O momento do ataque inesperado
Era a última hora do último dia de férias de Peter Smith em Tobago quando ele decidiu dar um mergulho no mar. "As condições estavam perfeitas para nadar", recorda o diretor de TI aposentado, hoje com 66 anos. "Eu mergulhei nas ondas, nadei não mais do que 6 metros e fiquei com a água até a cintura". De repente, ele sentiu um objeto muito pesado atingir sua perna. Ao olhar para baixo, viu um tubarão de aproximadamente 3 metros, identificado posteriormente como um tubarão-cabeça-chata, uma das espécies mais perigosas do mundo, conhecida por caçar em águas rasas.
A luta desesperada no mar
Com medo de ser arrastado para debaixo d'água, Smith decidiu reagir imediatamente. "Eu comecei a socar o tubarão. Para ser honesto, não sei o que eu estava tentando fazer, mas eu o estava acertando", afirma. O animal, após morder sua perna, atacou seu braço esquerdo e depois seu estômago, causando ferimentos graves e perda significativa de sangue. "A situação ficou grave muito rápido", descreve Smith. Seus amigos John e Moira, que estavam ao lado no mar, ajudaram a enfrentar o tubarão e a dar o alerta, enquanto Joanna, avisada pelos gritos, correu até a beira do mar.
Ferimentos graves e corrida contra o tempo
De volta à praia, Joanna testemunhou os ferimentos terríveis do marido. "Eu conseguia ver seus ossos, foi simplesmente horrível", relembra. Smith foi levado ao único hospital de Tobago com lacerações profundas no estômago, uma grande mordida no braço e uma parte significativa da coxa superior arrancada. A dor intensa e a perda de sangue o fizeram gritar e chorar durante o transporte de ambulância. "Ele estava muito pálido, foi realmente assustador", diz Joanna, que chegou a ser questionada sobre autorizar amputações, caso necessário.
Tratamento especializado e recuperação desafiadora
Com o sangue esgotado em Tobago, Smith foi transferido para o Jackson Memorial Hospital, em Miami, nos Estados Unidos, para tratamento especializado. Nas semanas seguintes, passou por dezenas de cirurgias, incluindo uma em que os médicos utilizaram uma membrana feita de tubarão para auxiliar no enxerto de pele, um detalhe irônico que ele agora relembra com humor. "Eu tenho um pedaço de tubarão na minha perna", brinca. A recuperação exigiu que ele aprendesse a andar novamente devido à lesão na coxa, e problemas nos nervos do braço afetaram sua sensibilidade nos dedos, limitações que terá pelo resto da vida.
Contexto global e raridade do incidente
O tubarão-cabeça-chata tem sido associado a ataques recentes em locais como a Austrália, onde quatro incidentes ocorreram em 48 horas no início de 2024, incluindo uma morte.
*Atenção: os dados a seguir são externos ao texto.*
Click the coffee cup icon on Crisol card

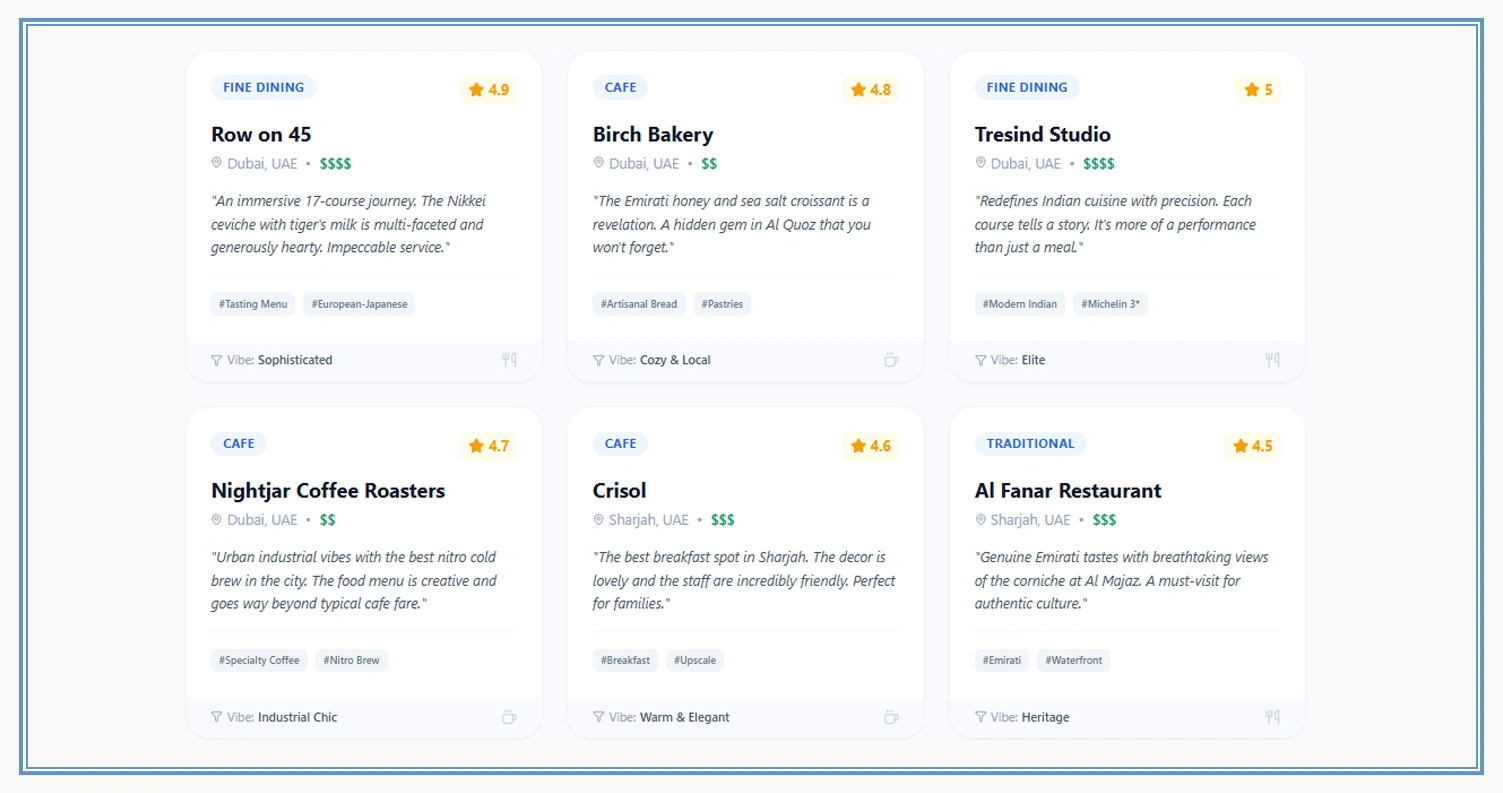891,717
No Brasil, um adolescente de 13 anos morreu após ser mordido por essa espécie em Olinda. No entanto, especialistas como Tom Hird destacam que ataques de tubarão continuam sendo muito raros em comparação com o alto número de pessoas que usam o mar para lazer. "Se um tubarão-cabeça-chata realmente quisesse caçar um humano, não sobraria corpo", afirma Hird, criticando a demonização injusta desses animais.
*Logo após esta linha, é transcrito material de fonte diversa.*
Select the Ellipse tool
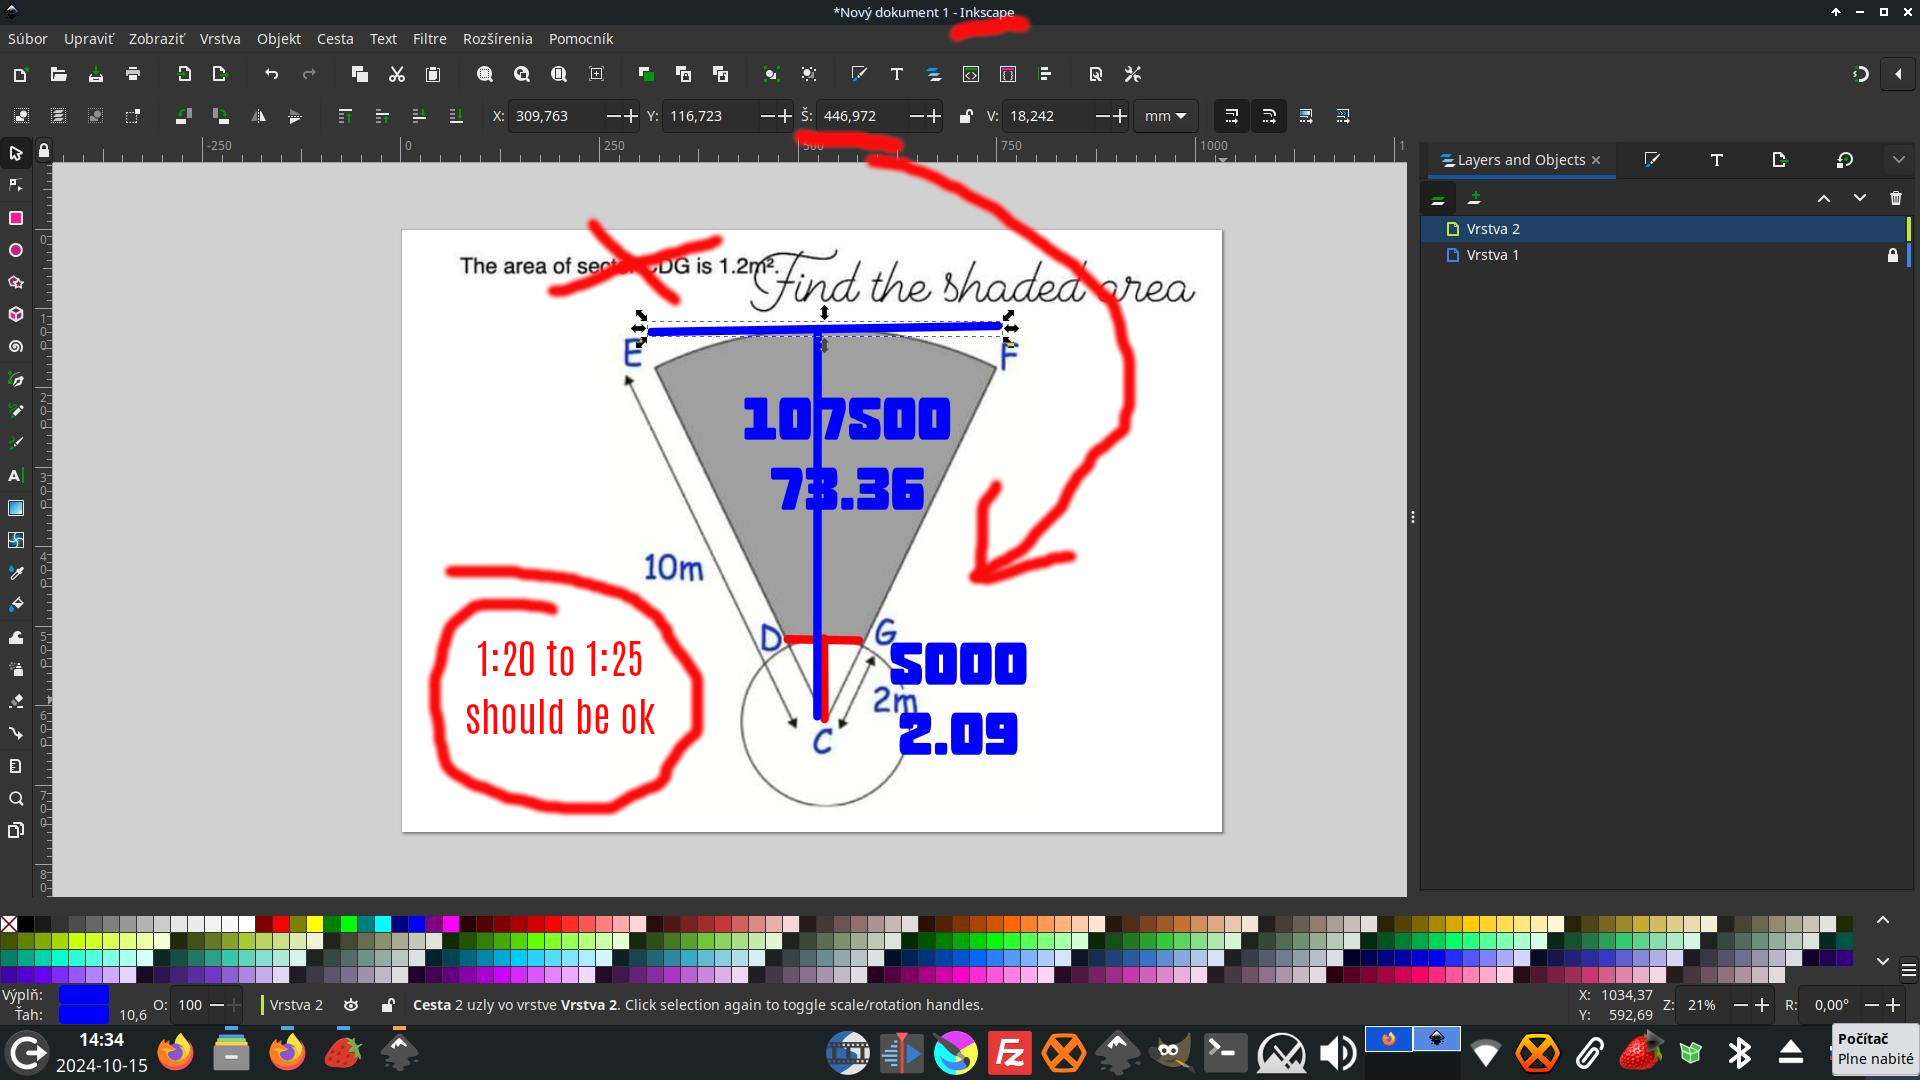This screenshot has height=1080, width=1920. click(16, 250)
Superação e mensagem positiva
Smith expressa gratidão por ter sobrevivido e mantido seus membros, apesar das sequelas. "Pelo menos tenho problemas de mobilidade. Pelo menos tenho membros", reflete. Ele não quer que o incidente manche a reputação de Tobago, destacando a bondade das pessoas locais e sua dependência do turismo. "Ainda penso no céu e no mar. Qual é o sentido de sobreviver a um ataque de tubarão se você vai passar o resto da vida com medo?", questiona, mostrando uma visão resiliente e positiva sobre a experiência traumática.